The eighty priests must represent a total including retirees, those excardinated, military chaplains, and quite possibly even those on the path to laicization. There are 42 parishes currently listed on the parish finder for the web site, though in most cases they aren't full parishes, and the level of activity varies widely. But the number that caught my eye was the 20,000 who attend Sunday mass. I remarked that if you were to multiply the number of scheduled Sunday masses over the entire ordinariate by the maximum capacity of each venue, you couldn't possibly reach 20,000.

My calculator says, in fact, that 20,000 divided by 45 is 444. This means that the average venue -- a mixture of storefronts, basement chapels, cafeterias, and other provisional accommodations in most cases -- would need to have a capacity of 444. Even distributed between two Sunday times, each mass would have to have an average attendance of 222. I don't believe that any but a few full parishes in the North American ordinariate has anything like that as a Sunday attendance, even leaving canonical membership aside. 2-400 wouldn't even fit in the space.

So an estimate of 20,000 is wildly inaccurate with just a few moments' reflection. But what's a more realistic estimate? Yet again, the ordinariate doesn't publish statistics, other than the unrealistic estimates we see here. But let's apply rules of thumb like the 80-20 rule, where one might guess that 20% of the parishes have 80% of the attendance. My regular correspondent says,

Approximately 1,000 people attend Our Lady of Walsingham on a Sunday.

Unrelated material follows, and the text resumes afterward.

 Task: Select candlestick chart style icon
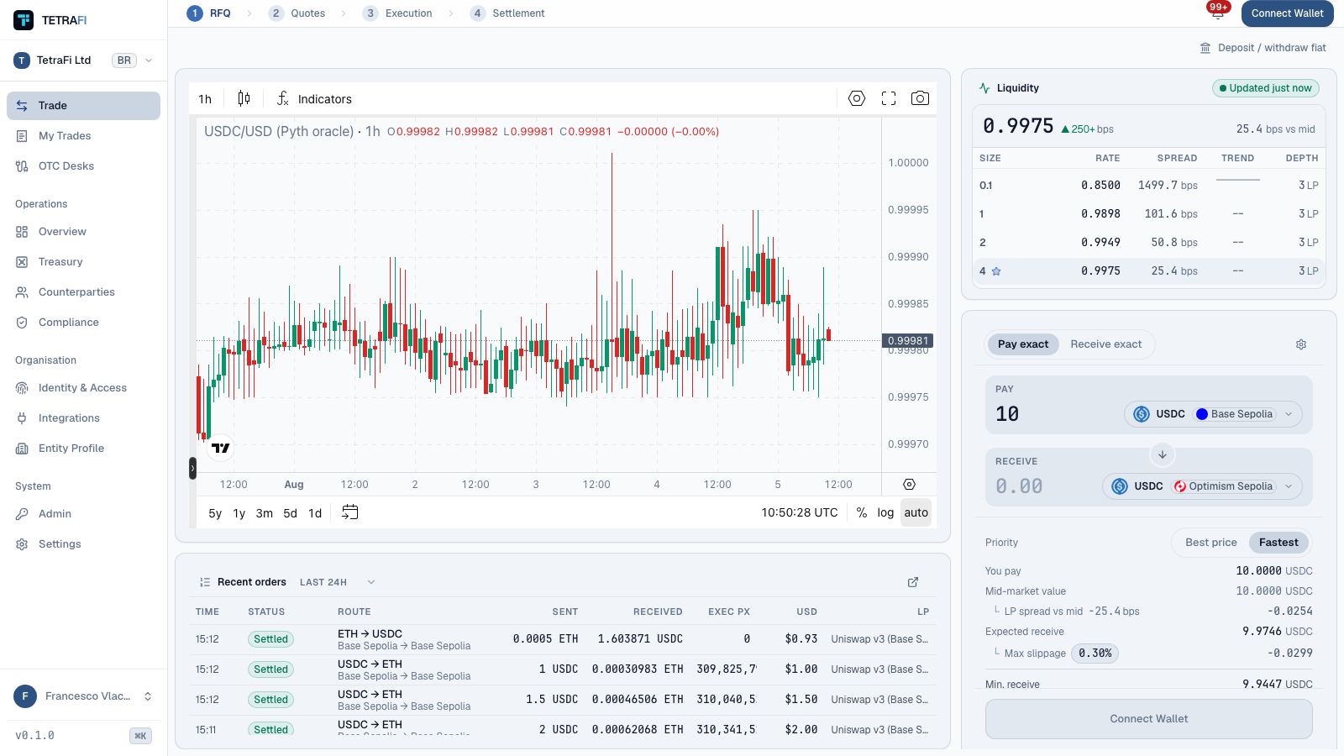(x=244, y=98)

But other numbers I have seen recently are Mt Calvary 100; St Luke 150 (including diocesan parishioners); St Alban 65; St Thomas More, Toronto 70 (a record, I believe—-swelled by AC conference attendees); St Aelred 40; Good Shepherd 27.
I've been told that with the cancellation of the Sunday evening Latin mass at Our Lady of the Atonement, Sunday attendance is down about 100, with the current number in the 3-400 range for all masses. My regular correspondent added,
[T]here are only eleven full parishes, a designation which requires a minimum of 100 members. The other 31 groups (going by the list on the website, there are 42 OCSP communities) must therefore have fewer than 3,000 members total (I am sure the actual number is far less).
So without more explicit information from Houston, applying a reasonable standard like the 80-20 rule to the best numbers we have, it seems pretty plain that we're still in the mid four figures at best for either canonical membership or weekly attendance. My regular correspondent also noted, while browsing the St John the Evangelist Calgary website,
I looked further down the page, to “Volunteers Needed” and noticed the request for people to help with “identifying Catholics and Anglicans in the Inglewood neighbourhood to invite them to worship at St John’s.” Frankly I prefer to leave doorstep solicitation of those who are currently happily worshipping anywhere to Mormons and JWs, but I would have thought that even those who regard current Anglicans as fair game for active recruitment might draw the line at practising Catholics. But obviously I thought wrong.
Another visitor noted,
The Annuario Pontifico 2019 came out in March and is being distributed in Italian. It shouldn’t be too much longer before some of the online sites that track this data can get it translated and uploaded and the true numbers for the Ordinariates will be readily available. Bishop Lopes and his Ordinariate Bishop brothers already know the numbers because they had to report them. Perhaps that is pushing this “add some people quick” drive.

UPDATE: A visitor comments, "You haven't taken into account that they’re including the angels and archangels who are said to attend every mass."